WHAT TO PRODUCE
Take the data below and filter it for lines containing the word "Events"; show each line found.

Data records

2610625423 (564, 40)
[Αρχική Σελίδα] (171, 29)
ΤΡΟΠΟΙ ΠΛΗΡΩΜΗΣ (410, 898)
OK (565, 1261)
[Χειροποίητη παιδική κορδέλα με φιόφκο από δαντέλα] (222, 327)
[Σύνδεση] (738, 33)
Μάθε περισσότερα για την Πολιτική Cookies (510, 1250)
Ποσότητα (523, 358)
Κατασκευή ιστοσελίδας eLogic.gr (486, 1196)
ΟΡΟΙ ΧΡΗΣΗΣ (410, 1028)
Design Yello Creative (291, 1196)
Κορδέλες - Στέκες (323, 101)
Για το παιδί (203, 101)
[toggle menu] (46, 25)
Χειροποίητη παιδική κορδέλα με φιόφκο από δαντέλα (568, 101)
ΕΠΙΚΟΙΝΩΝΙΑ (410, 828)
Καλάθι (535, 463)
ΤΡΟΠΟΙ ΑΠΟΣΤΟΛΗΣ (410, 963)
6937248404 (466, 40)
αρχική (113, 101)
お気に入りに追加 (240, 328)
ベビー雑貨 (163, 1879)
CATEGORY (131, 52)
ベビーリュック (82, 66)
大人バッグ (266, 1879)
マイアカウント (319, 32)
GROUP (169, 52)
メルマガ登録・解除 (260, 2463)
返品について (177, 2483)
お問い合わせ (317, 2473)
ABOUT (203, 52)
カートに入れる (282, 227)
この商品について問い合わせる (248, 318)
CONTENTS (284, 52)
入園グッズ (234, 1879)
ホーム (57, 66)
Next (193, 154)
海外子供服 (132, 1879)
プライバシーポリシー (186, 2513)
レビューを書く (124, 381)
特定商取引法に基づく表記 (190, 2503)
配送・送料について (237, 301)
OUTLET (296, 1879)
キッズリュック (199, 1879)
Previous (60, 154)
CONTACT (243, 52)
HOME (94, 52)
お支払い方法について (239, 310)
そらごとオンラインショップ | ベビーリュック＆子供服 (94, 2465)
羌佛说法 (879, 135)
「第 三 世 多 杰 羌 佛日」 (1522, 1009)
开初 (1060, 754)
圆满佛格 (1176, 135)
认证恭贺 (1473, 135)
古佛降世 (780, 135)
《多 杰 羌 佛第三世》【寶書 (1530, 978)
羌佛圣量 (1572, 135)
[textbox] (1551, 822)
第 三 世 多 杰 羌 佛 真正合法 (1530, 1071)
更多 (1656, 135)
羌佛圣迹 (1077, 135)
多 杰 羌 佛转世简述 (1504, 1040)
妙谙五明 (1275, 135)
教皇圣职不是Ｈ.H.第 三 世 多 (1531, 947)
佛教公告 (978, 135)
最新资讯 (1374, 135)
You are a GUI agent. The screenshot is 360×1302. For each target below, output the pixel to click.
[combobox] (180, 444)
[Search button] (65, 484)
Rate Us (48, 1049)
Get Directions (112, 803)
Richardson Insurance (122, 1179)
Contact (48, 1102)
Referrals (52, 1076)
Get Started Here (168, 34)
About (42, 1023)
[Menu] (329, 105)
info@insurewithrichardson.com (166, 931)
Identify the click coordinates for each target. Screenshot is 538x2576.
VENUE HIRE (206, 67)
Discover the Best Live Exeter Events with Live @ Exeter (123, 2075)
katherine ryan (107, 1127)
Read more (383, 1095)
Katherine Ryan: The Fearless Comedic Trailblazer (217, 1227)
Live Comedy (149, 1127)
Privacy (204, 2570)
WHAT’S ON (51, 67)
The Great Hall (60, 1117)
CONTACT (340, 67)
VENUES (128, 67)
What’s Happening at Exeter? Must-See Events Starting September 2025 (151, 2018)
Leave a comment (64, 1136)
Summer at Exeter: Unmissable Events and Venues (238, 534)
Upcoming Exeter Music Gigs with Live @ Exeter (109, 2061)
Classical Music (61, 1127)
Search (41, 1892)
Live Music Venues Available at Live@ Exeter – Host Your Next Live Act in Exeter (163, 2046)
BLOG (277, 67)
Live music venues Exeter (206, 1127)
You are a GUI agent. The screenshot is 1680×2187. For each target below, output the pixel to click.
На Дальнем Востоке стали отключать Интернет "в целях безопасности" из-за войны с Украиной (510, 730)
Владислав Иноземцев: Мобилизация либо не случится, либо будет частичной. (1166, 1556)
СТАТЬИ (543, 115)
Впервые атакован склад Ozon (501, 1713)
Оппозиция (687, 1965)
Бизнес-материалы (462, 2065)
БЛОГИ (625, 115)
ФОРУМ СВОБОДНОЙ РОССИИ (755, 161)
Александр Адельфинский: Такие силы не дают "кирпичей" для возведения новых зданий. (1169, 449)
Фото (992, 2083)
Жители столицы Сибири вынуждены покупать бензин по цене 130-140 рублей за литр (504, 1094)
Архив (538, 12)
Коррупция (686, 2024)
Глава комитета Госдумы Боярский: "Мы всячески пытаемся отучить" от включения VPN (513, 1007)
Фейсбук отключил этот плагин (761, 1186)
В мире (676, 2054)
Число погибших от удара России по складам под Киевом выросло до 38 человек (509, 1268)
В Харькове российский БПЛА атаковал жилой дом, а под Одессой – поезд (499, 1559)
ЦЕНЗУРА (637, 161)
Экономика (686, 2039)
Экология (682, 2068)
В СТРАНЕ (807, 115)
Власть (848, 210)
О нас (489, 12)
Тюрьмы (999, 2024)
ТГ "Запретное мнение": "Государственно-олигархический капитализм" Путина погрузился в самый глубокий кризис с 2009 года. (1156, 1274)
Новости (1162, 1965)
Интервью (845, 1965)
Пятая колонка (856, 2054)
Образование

EXPECTED ANSWER
Discover the Best Live Exeter Events with Live @ Exeter (123, 2075)
What’s Happening at Exeter? Must-See Events Starting September 2025 (151, 2018)
Summer at Exeter: Unmissable Events and Venues (238, 534)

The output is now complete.